• EXCERPTED DATA:
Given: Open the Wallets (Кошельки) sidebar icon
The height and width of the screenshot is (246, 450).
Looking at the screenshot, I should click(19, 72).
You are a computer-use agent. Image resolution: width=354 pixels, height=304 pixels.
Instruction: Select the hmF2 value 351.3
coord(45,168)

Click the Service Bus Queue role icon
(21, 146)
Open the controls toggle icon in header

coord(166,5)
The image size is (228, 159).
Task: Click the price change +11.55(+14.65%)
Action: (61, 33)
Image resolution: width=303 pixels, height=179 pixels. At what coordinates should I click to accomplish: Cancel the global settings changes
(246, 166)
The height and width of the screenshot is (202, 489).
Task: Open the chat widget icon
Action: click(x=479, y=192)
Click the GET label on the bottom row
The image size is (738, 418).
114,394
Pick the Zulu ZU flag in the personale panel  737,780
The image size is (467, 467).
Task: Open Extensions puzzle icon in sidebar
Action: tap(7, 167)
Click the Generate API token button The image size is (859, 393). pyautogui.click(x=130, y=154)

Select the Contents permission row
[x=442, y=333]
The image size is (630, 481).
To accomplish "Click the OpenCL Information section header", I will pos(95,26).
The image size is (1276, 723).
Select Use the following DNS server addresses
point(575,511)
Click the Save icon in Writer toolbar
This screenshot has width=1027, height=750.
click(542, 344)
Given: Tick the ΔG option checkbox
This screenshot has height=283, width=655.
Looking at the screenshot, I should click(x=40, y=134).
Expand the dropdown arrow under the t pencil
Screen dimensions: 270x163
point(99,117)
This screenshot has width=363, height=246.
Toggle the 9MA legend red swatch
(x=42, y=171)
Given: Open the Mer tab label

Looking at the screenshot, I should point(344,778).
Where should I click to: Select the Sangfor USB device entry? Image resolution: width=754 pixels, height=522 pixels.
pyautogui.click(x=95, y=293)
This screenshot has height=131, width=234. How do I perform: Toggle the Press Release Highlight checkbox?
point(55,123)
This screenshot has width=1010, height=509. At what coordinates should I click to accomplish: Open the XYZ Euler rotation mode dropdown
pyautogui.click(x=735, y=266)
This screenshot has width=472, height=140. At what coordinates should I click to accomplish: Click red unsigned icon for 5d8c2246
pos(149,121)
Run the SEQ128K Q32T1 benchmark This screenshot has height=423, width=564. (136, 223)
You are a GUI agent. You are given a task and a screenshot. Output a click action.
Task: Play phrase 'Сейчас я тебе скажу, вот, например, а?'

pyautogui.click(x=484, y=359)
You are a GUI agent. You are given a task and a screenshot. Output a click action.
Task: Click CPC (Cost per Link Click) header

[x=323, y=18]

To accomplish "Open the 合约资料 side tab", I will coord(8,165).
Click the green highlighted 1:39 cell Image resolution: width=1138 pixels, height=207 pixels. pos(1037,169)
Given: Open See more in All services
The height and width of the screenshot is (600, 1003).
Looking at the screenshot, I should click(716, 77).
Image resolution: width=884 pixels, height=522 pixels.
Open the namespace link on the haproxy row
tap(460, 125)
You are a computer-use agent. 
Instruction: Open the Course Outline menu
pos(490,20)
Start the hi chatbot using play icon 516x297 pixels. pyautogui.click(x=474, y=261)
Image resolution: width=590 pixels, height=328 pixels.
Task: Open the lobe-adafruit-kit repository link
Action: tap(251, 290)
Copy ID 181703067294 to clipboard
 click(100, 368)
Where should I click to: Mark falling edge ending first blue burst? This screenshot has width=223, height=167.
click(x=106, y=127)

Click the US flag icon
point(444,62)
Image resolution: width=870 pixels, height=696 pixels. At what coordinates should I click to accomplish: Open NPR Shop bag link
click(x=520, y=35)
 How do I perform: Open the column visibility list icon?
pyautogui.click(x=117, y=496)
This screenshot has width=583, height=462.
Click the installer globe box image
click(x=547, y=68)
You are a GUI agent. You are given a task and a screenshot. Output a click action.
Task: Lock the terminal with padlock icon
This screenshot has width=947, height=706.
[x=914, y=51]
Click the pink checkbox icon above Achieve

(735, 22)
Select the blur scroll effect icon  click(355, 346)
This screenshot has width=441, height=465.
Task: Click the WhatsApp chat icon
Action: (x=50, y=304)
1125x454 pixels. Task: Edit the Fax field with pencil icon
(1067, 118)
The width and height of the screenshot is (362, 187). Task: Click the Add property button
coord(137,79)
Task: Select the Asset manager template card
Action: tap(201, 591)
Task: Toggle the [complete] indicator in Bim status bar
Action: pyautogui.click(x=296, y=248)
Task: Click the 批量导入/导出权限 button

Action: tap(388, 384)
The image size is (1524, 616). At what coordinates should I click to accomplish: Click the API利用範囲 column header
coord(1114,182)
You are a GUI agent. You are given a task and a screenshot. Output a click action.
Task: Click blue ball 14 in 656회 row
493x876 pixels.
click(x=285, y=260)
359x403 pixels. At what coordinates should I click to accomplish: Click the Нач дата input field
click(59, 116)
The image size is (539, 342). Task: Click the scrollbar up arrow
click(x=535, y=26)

• WHAT THIS TASK INVOLVES: Where a line of the data holds "computer", show that line.

• FINISHED TASK:
You are a computer-use agent. Image resolution: width=354 pixels, height=304 pixels.
You are a computer-use agent. 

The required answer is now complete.